▶ **TASK DIRECTIONS**
What are the lines, copied exactly, from the one containing "The image size is (1456, 819)." through the last line of the records below, both included?

▼▼▼

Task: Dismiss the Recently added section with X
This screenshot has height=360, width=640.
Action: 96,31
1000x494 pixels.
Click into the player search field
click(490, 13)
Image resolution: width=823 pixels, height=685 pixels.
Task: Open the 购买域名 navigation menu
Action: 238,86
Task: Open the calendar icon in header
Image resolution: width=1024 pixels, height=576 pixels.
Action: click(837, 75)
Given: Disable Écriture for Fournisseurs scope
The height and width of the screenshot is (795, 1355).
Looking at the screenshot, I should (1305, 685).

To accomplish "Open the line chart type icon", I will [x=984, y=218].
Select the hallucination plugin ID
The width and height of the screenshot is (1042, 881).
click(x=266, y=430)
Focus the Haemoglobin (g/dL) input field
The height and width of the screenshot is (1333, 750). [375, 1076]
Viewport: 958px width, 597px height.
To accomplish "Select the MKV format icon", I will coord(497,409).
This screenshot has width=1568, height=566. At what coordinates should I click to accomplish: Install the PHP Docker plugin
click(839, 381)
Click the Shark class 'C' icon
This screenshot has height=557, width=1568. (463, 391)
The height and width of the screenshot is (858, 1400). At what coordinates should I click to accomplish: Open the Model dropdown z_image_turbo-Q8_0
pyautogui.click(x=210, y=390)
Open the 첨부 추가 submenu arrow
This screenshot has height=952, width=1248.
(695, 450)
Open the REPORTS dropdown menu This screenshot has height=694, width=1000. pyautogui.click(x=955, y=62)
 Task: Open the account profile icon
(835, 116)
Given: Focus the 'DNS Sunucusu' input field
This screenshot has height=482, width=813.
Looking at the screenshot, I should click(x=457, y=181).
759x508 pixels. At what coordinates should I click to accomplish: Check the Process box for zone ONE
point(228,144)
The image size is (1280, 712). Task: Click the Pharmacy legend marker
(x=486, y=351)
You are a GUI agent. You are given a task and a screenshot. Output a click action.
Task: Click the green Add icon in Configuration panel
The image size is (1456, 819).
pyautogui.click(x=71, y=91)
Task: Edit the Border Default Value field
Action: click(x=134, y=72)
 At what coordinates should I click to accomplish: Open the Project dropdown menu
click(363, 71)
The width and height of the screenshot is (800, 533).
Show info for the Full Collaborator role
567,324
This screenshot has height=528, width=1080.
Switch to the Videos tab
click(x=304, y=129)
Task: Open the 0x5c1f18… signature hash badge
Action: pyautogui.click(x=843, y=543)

▲▲▲

▶ **YOUR SOLUTION**
The image size is (1456, 819).
pyautogui.click(x=71, y=91)
Task: Edit the Border Default Value field
Action: click(x=134, y=72)
 At what coordinates should I click to accomplish: Open the Project dropdown menu
click(363, 71)
The width and height of the screenshot is (800, 533).
Show info for the Full Collaborator role
567,324
This screenshot has height=528, width=1080.
Switch to the Videos tab
click(x=304, y=129)
Task: Open the 0x5c1f18… signature hash badge
Action: pyautogui.click(x=843, y=543)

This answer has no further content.